Networking: Hollywood Gold

By Michael Schilf · January 14, 2011

“It’s not what you know, but who you know.” I’m entirely aware that this gray-haired saying is unoriginal and overused; however, sometimes we need to hear what we’ve heard a thousand times before in order for it to really sink in. And when it comes to Hollywood, the cliché is verifiable: it's all about relationships.

A strong network is valuable in all aspects of life, but in the film industry this is truer than almost anywhere else. Networking is an intrinsic part of filmmaking, whether you want to be an actor, producer, director or any member of the crew, and yes… the screenwriter too. But beginning writers trying to break into the industry can be guilty of a major illusion if they think their screenplay alone will be enough to get them in and open doors.

Although there is no doubt the quality of your script is important – it’s true that great material rises – but only if the writer of that great material can hand it to people who will read it. And in a town where “nobody reads”, it’s essential to have people in your network that can pass your screenplay along. The reality is that there are a lot of good scripts out there showcasing a ton of talent, but quite often the doors to Hollywood are sealed shut. These doors are not closed to you on purpose. It’s not like you have to go through some painful “sell yourself to the Devil” initiation. You just need to have a key – a key available from somebody in your network.

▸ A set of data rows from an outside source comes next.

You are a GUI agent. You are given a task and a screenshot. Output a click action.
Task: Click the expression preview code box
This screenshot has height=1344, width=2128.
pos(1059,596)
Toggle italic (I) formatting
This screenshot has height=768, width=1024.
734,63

So how do you go about building a network? Join a writer’s group, and if you can’t find one locally in your area, start one yourself. Not only do you have the advantage of meeting other writers every month who read your material and give you necessary feedback, but a writer’s group also creates deadlines – a true alley to any writer.

Working on independent films is another great way to build relationships – doing freebie jobs on student and low-budget projects. Often that will give you more experience than just being a PA (Production Assistant), since you'll often be thrown into several jobs at once. And it never hurts to learn how to wear more than one hat. Get to know everybody you work with, and as they go on to other things (as do you), you'll be able to bring each other along. And who knows, you might just be lucky enough to work with the next Christopher Nolan, Darren Aronofsky, or Guy Ritchie. Remember, “It’s not what you know, but who you know” that can make all the difference.